* Aufgabenstellung: Schreibe den Forumsverlauf über aktuelle Fänge an der Maas im Textauszug weiter. Beginne direkt nach dem letzten Satz des letzten Beitrags.

* Textauszug:
Perch und ich waren am Dienstag recht erfolgreich unterwegs.
3 Rapfen, 1 Döbel, 12 Zander und ungezählte Barsche konnten wir erbeuten. 

Nochmal vielen Dank für den schönen Tag Marcel. Ich melde mich nach meinem Urlaub für den Gegentermin. 

Gruß
Aix


----------



## gerhard2k1 (20. September 2007)

*AW: Aktuelle Fänge an der Maas*

Fangt ihr das Meiste eigentlich vom Boot aus? Wie groß waren die Zander?


----------



## aixellent (20. September 2007)

*AW: Aktuelle Fänge an der Maas*

Ja, wir waren mit dem Boot unterwegs.
Die Zander waren bis vielleicht bis max. 55 cm groß. Also keine Riesen. War dennoch schön. 

Greeeetz
Aix


----------



## Flo-Zanderkönig (20. September 2007)

*AW: Aktuelle Fänge an der Maas*

Dickes Petri René


----------



## aixellent (20. September 2007)

*AW: Aktuelle Fänge an der Maas*

Danke Flo!
Bin jetzt erstmal ´ne Woche in Urlaub. Ich wünsche Euch allen viel Fisch!

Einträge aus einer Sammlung
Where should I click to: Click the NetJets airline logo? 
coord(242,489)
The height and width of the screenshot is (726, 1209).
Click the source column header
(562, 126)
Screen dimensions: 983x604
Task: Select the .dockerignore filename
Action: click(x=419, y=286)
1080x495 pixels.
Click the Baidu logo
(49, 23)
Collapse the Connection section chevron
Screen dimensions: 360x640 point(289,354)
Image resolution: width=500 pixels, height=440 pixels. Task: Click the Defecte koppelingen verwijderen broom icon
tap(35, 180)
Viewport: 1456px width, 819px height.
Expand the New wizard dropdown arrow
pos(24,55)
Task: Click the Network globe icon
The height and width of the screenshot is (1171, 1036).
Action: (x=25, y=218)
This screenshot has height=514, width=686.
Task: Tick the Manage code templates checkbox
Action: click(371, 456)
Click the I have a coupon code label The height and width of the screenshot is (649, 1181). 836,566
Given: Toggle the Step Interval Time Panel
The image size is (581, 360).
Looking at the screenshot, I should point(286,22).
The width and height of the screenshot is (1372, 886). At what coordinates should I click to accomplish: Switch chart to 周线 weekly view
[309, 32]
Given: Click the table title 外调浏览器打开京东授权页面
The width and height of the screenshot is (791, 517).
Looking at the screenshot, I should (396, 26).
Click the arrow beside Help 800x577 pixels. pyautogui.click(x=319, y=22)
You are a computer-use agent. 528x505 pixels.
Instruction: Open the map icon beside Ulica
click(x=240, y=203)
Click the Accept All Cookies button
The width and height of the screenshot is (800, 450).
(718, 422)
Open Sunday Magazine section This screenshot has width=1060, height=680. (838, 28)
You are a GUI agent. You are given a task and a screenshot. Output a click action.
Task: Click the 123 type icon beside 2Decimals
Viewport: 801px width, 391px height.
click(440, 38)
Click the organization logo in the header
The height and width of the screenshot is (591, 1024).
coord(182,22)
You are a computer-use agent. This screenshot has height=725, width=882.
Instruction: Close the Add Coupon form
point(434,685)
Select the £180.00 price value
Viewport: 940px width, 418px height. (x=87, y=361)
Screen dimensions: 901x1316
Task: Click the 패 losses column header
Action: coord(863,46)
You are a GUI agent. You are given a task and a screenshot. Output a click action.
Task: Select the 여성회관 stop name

* Ergebnis der Aufgabe:
Greeeetz
Aix


----------



## DanielH (25. September 2007)

*AW: Aktuelle Fänge an der Maas*

Hallo, ich wollte jetzt gleich mal los fahren und schaun was so los ist an der Maas vielleicht kann ich euch ja heute abend über einen schönen und erfolgreichen ausflug berichten 
bis dann 
LG Locke


----------



## ZAnder boy (25. September 2007)

*AW: Aktuelle Fänge an der Maas*

Dickes Petri DanielH 
Ich war auch gestern erst an der Maas wir haben 3 Zander (71,63,80 cm)und einen jungen Hecht(21 cm)^^ werde morgen wieder nach da fahren hoffe das wir wieder so fangen xD


----------



## ZandeR$tar2007 (3. Oktober 2007)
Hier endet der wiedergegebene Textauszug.